Carbohydrates are painted as villain nowadays. Many dieticians say that we must cut carbs from our meals to lose weight fast. But understand this. Carbohydrates are very important macronutrients for our body. If the body doesn’t get rich amount of carbohydrates, and that too each day, it would have serious problems. Remember, carbohydrates are primary source of energy of our body.
They are crucial for brain function, for protein absorption, and for overall cellular function. So don’t blankly turn carbohydrates into villain. If you are worried about putting on weight with carbs, don’t worry. Let’s see 5 carbs in food item that are excellent source of nutrients and won’t increase your weight.
Water chestnuts, also known as Singara in Hindi
This traditional item is an excellent source of complex carbohydrates. Water chestnuts are low in fat and high in vitamin B6 and potassium. They are also rich in fiber, which aids in digestion and helps maintaining a stable blood sugar level. Water chestnuts are good source of manganese and copper, both essential for different body function.
Read, https://www.healthline.com/nutrition/12-healthy-high-carb-foods
Isn’t it a powerful ingredient which gives you so much? Now, water chestnuts can be eaten in varieties of different ways. You can either add them in salads or boil them and eat them. Another great way of eating water chestnuts is to incorporate them in soups for added texture. For a different culinary experience, you can also make water chestnut Singara’s flour and make varieties of dishes. And adding the benefits of this powerful chestnut to your diet.
Pumpkin
Pumpkins are nutritious powerhouse packed with vitamins, minerals, and fibers. One of its very strong feature is that it has high beta carotene. Our body converts carotene into vitamin A and vitamin A is very important for healthy vision, immunity, and skin health. If you are worried about getting fat with carbs, then remember, pumpkins are low in calories, but high in fiber.

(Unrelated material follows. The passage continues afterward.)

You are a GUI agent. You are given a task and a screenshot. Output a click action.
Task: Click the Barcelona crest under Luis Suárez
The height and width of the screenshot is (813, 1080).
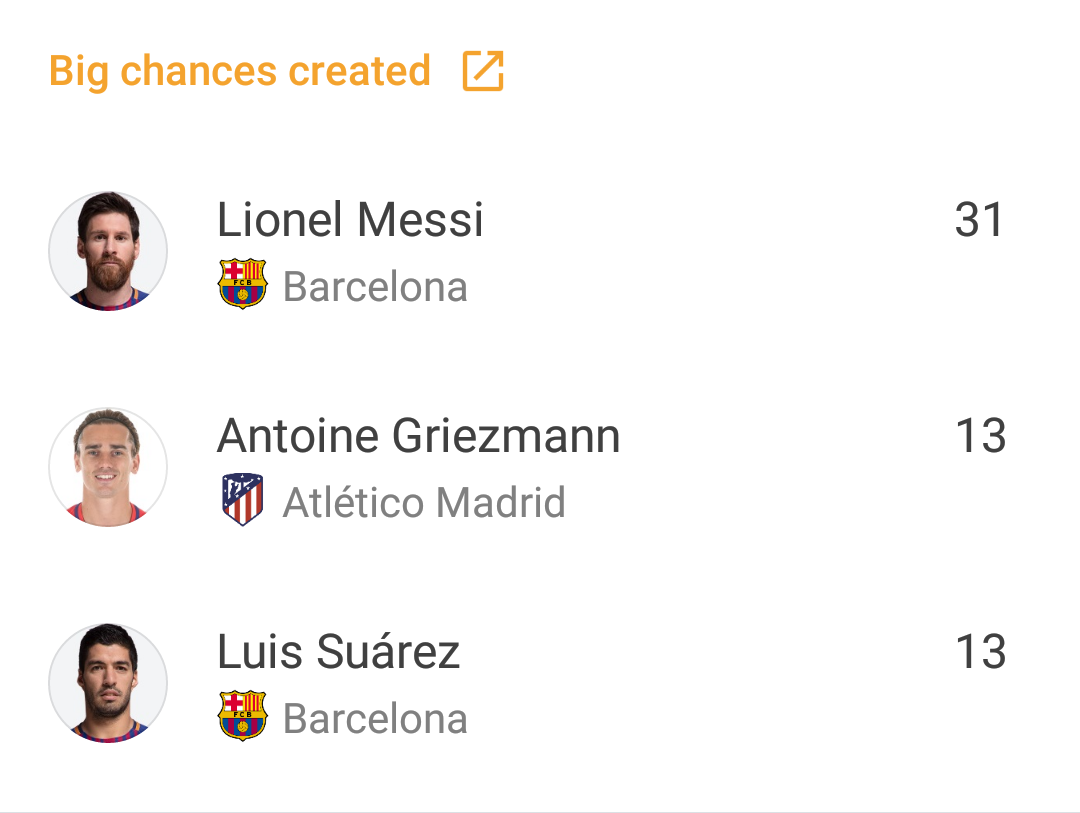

The high fiber content helps you to feel full longer, making it excellent for weight management. Now let’s see how you can eat pumpkin. Many Indian households make delicious sabzi with pumpkin. You can also make pumpkin raita by adding pumpkin into yogurt or curd. In raita, you can put some roasted cumin and spices of your choice. For a quick and nutritious drink, blend pumpkin puree with Greek yogurt, a banana, and a dash of cinnamon for a delicious smoothie.
Jackfruit
It is rich in fiber, vitamin C, and several B vitamins, making it highly nutritious. Jackfruit also contains antioxidants that help fight inflammation and support overall health. Ripe jackfruit is eaten as a fruit in southern parts of India, and the raw tender ones are cooked into curries. But did you know that nowadays you can get even jackfruit flour? Use this flour to make your rotis. Eating these rotis at least twice a week can help you with sugar control, glowing skin, and strong hair. And so try it out.
Tapioca
It is a starchy root vegetable, which is rich in carbohydrates, making it an excellent healthy source and is powerful. It has manganese and folates, which are important for both health and cell growth. To add tapioca in your diet, simply boil it with some salt in water, then temper it with some oil, mustard seed, crushed black pepper, curry leaves, and turmeric. Or you can make a stir fry with other vegetables. But remember to always boil the tapioca by boiling it in water thoroughly in the beginning.
Lotus root
Lotus root is nutrient-rich and dense vegetable. It’s an excellent source of dietary fibers, vitamin C, potassium, and several B vitamins. Lotus root also has antioxidant properties, which help protect your body from oxidative stress and inflammation. You can thinly slice lotus root and stir fry it. You can use soy sauce, garlic, and sesame oil. You can also add lotus root to soups.
Also read, https://beinghealthyyy.com/stop-your-mind-chatter-overthinking/
You can also provide pickle for a tangy snack. Remember, carbs are not villains in your weight loss journey. What you need to learn is to choose the right type of carbohydrates. Always choose whole grain, minimally processed carbohydrate sources. Choose carbs that are also rich in nutrients and fiber.
Nutrient-dense carbs like chestnuts, pumpkin, tapioca, jackfruit, and lotus root give you the benefit of carbs without compromising your health and even fitness goals. So make a weekly plan with each one of these for five days and enjoy your healthy food.